'Greece Should Leave' Patience with Athens Nearing an End in Germany
'Greece Should Leave'
Patience with Athens Nearing an End in Germany
6 August 2012
Even as Greece's leading creditors expressed satisfaction with a new agreement aimed at labor market reforms, patience in Germany is running out. The tone among politicians allied with Chancellor Merkel is growing sharper.
The good news is that Greece is not going to go bankrupt -- at least not this month. Despite Athens facing a €3.2 billion ($3.96 billion) bond repayment in August and rapidly running out of cash, the European Central Bank (ECB) last week rubber-stamped a request from the Bank of Greece, allowing it to boost the amount of money it can loan to the Greek government. The move should keep the country's head above water at least until September.
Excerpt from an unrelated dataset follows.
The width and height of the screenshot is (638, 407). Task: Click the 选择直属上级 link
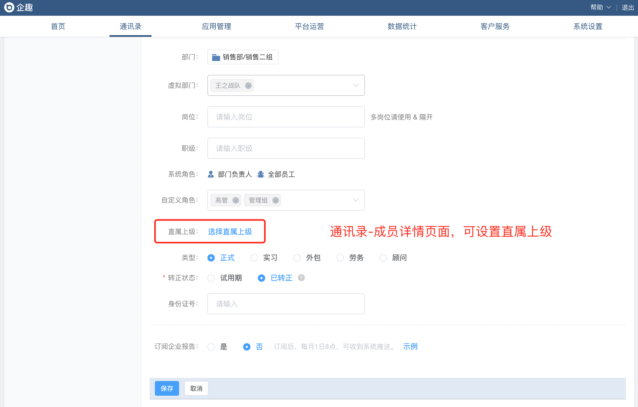click(x=230, y=232)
After that, though, all bets are off. The country's international creditors, represented by the troika of the European Commission, the ECB and the International Monetary Fund, left Athens on Sunday, but not before getting the government of Prime Minister Antonis Samaras to agree to push forward far-reaching reforms and further savings measures -- all of which promise to be difficult to push through in the face of increasing weariness on the part of Greek voters.
Furthermore, there are new indications that the euro zone's biggest paymaster, Germany, is rapidly losing its appetite for footing the bill and that Chancellor Angela Merkel will have difficulties keeping her coalition together in the face of difficult currency challenges to come.
"According to my forecasts, Greece should leave the euro zone by the end of the year," said Bavarian Finance Minister Markus Söder, a member of the Christian Social Union (CSU), the Bavarian sister party to Merkel's Christian Democratic Union (CDU) and a crucial part of her governing coalition.
That, though, wasn't all. "Each new aid measure, every easing of the demands, would be the wrong path," Söder said in comments to the Sunday tabloid Bild am Sonntag. He added that "Athens must become an example demonstrating that this euro zone also has teeth." Just in case his message hadn't quite gotten through, he added: "At some point, everyone has to move away from mommy. For Greece, that time has come."
A Pattern of German Skepticism
Reaction to the comments has been prompt. Social Democratic Party deputy floor leader Joachim Poss noted that "Markus Söder has always been an unprincipled rowdy." His counterpart with the CDU, Michael Meister, told the Berlin daily Tagesspiegel that a Grexit debate is damaging and unhelpful. Even German Foreign Minister Guido Westerwelle threw his hat in the ring, saying in a statement that "attempts to raise one's domestic political profile cannot be the benchmark of our actions in Germany or in any country in Europe."
Nevertheless, Söder's comments fit it well with an increasing pattern of German skepticism regarding Greece. Indeed, Horst Seehofer, the head of the CSU, also said recently that aid to Athens had reached "the limit of what is acceptable." It is a stance that have some concerned that the CSU, facing a tough state election next year, might turn to anti-euro populism in an attempt to get votes -- an eventuality that could be extremely damaging for Merkel's coalition.
But its not just the CSU that has been increasingly hostile to Greece recently. Indeed, Söder received instantaneous support from the Bavarian economics minister, Martin Zeil, who is a member of the Free Democratic Party (FDP), Merkel's junior coalition partner in Berlin. "Those who are not able to fulfil the regulations that apply to all should leave the euro zone," he said.
His comments echo controversial statements made by Philipp Rösler, who heads the FDP and is Merkel's deputy chancellor. "If Greece no longer meets its requirements, there can be no further payments," Rösler said on German public broadcaster ARD. "For me, a Greek exit has long since lost its horrors."
For now, at least, Greece's detractors in Germany are going to have to wait. The Samaras' government reached an agreement with the troika on Sunday on further austerity measures aimed at eliminating some €11.5 billion in spending by 2014. "Talks went well, we made good progress," IMF mission chief Poul Thomsen said on Sunday.
'Nobody but the Greeks Can Be Blamed'
The troika's verdict is crucial because it will determine whether Greece can continue to draw on the €130 billion bailout package that is currently keeping the country afloat. Samaras had asked the troika for two additional years to meet austerity and reform obligations due to a worse than expected economic situation and political turmoil resulting from two general elections this year in the space of just a few months.
International appetite for such a delay -- particularly in Germany -- is limited, however. Now Athens has promised to move forward on significant structural changes aimed primarily at liberalizing the labor market in addition to further public sector cuts. Domestic opposition, though, promises to be significant and unions in particular have signalled their resistance to reform efforts. Samaras may be in for a difficult political battle.
Söder, for his part, doesn't seem to care. "Any further assistance for Greece is like pouring water into the desert," he said on Sunday. "Nobody but the Greeks can be blamed for the problems in Greece."